Maybe one problem here is the word "capitalism" and what it evokes in the aftermath of the Great Recession and Wall Street bailout. Maybe "capitalism" really isn't the right word for the free enterprise system, the deep magic that has made America the richest, most powerful nation on Earth. Indeed, wherever and whenever there's been a bit of economic freedom, amazing things have happened — from Europe in the 1800s to China and India in the late 20th century.

That long story of human progress is beautifully told by economist Deirdre McCloskey in her new book Bourgeois Equality: How Ideas, Not Capital or Institutions, Enriched the World. It's the final volume in a trilogy that is really one long argument: McCloskey contends that what sparked the Industrial Revolution and subsequent Great Enrichment — the maybe 10,000 percent increase in Western living standards over the past 200 years — was a change in attitudes about the middle class and the innovative, entrepreneurial capitalism it practiced. The West slowly became a "business-admiring civilization," and got wildly rich in the process.

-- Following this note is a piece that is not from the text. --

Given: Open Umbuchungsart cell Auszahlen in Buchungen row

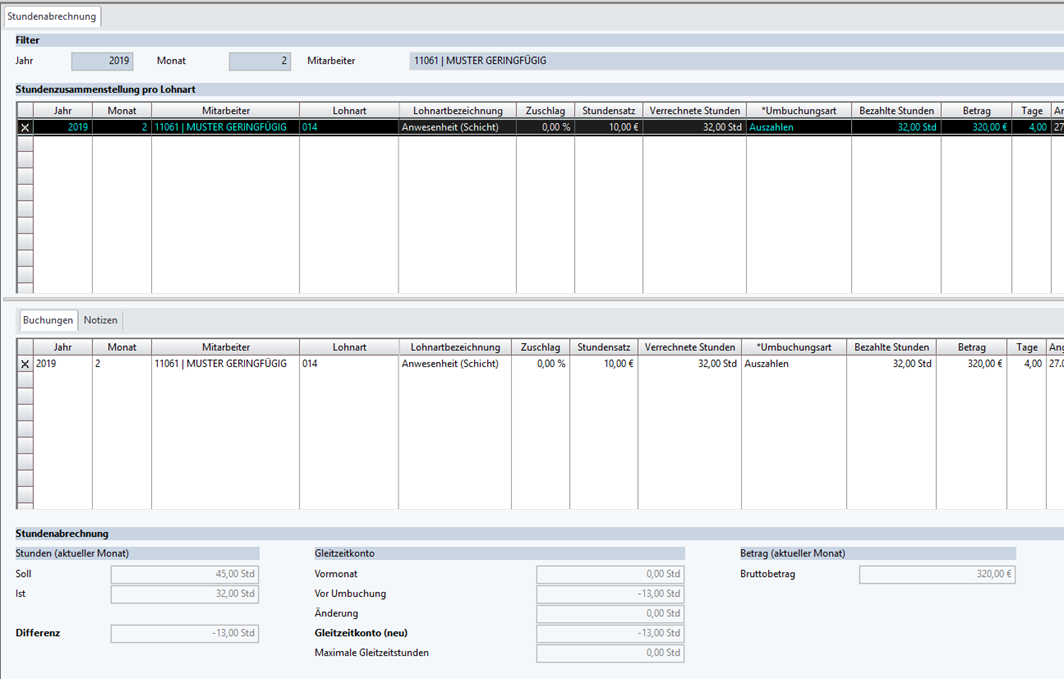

Now McCloskey doesn't much like the word capitalism, the "C-word" as she terms it. "Our riches," she writes, "did not come from piling brick upon brick... or bank balance on bank balance... but from piling idea on idea." Capital, in all its forms, was necessary but not sufficient.

But what to call the idea of encouraging a system of churn, of what Joseph Schumpeter later termed "creative destruction?" McCloskey has a devised a few possibilities:

The system should rather be called "technological and institutional betterment at a frenetic pace, tested by unforced exchange among all the parties involved." Or "fantastically successful liberalism, in the old European sense, applied to trade and politics, as it was applied also to science and music and painting in literature." The simplest version is "trade-tested progress." Many humans, in short are now stunningly better off than their ancestors were in 1800 and the rest of humanity shows every sign of joining the enrichment, the "innovism." [Bourgeois Inequality]

Maybe millennials aren't capitalists as much as they are "innovists" or "innovationists." They believe the same dynamic economic system that created those amazing panes of internet-connected glass in their pockets will also create a better world. They may not like "capitalism," but they know the difference between Lehman Bros. and Google.

Editor's note: This article originally mischaracterized who coined the term "creative destruction." It has since been corrected. We regret the error.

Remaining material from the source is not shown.